21 Uhr. Es ist kurz vor dem Fasten-Brechen, auch Iftar genannt. Der Tisch wird gedeckt Jonas hat gekocht und seine Freunde eingeladen. Heiße Teigtaschen mit Spinat und Käse warten. „Allahu Akbar – Allahu Akbar“ – der Gebetsruf ertönt aus einem der am Tisch liegenden iPhones. Jetzt ist der Augenblick gekommen, auf den Jonas und alle fastenden Muslime schon den ganzen Tag gewartet haben. Doch davor erhebt er die Hand und betet. „Vor dem ersten Biss habe ich Allah gedankt, dass wir zu essen haben und dass wir in Frieden leben.“ Dann folgt eine Dattel ganz nach dem Vorbild des Propheten Muhammad. „Es ist ein schönes Gefühl, welches ich schwer mit Worten beschreiben kann.“

Absolute Ruhe
22.30 Uhr, Neue Donau. Im Islamischen Zentrum in Wien zieht Imen Bousnina die Schuhe aus, legt sie ins Schuhregal und eilt in den Gebetsraum. Sie grüßt eine Freundin, dann die nächste. Obwohl Ramadan schon vor ein paar Tagen begonnen hat, hört man immer noch die Glückwünsche zum Erreichen des heiligen Monats: „Ramadan Kareem“. Die einen plaudern, die anderen sitzen am Boden, bereiten sich auf das Gebet vor. Aus den Lautsprechern erklingt der Gebetsruf zum Nachtgebet. Alle stehen auf und stellen sich in geraden Reihen auf. Absolute Ruhe. Imen kommt gerne hierher, schließlich gibt es dieses freiwillige Gebet in der Moschee nur im Ramadan. „Die Atmosphäre in der Moschee ist einfach etwas ganz Besonderes zur Ramadanzeit“, sagt die 20-Jährige. Nach dem Gebet bilden sich „Fahrgemeinschaften“, denn es ist oft sehr spät, sodass keine öffentlichen Verkehrsmittel mehr fahren.

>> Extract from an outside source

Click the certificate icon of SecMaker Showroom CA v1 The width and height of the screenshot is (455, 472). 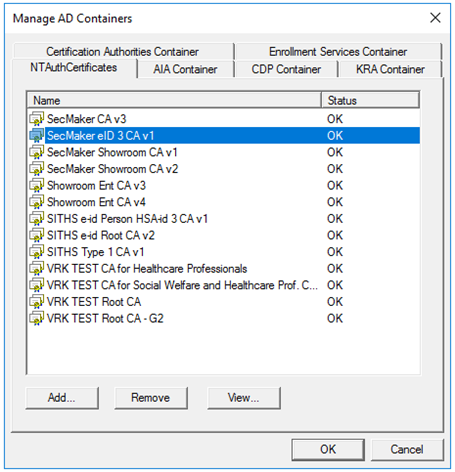[x=36, y=152]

Auch Jonas geht zum Gebet in die Moschee. Dann legt er sich kurz hin. Den Wecker hat er gestellt. Für 2 Uhr Früh. Dann nimmt er die letzte Mahlzeit ein, bevor es wieder losgeht in die nächste Fastenrunde.

*Artikel in der Wiener Zeitung am 11.07.2014 erschienen.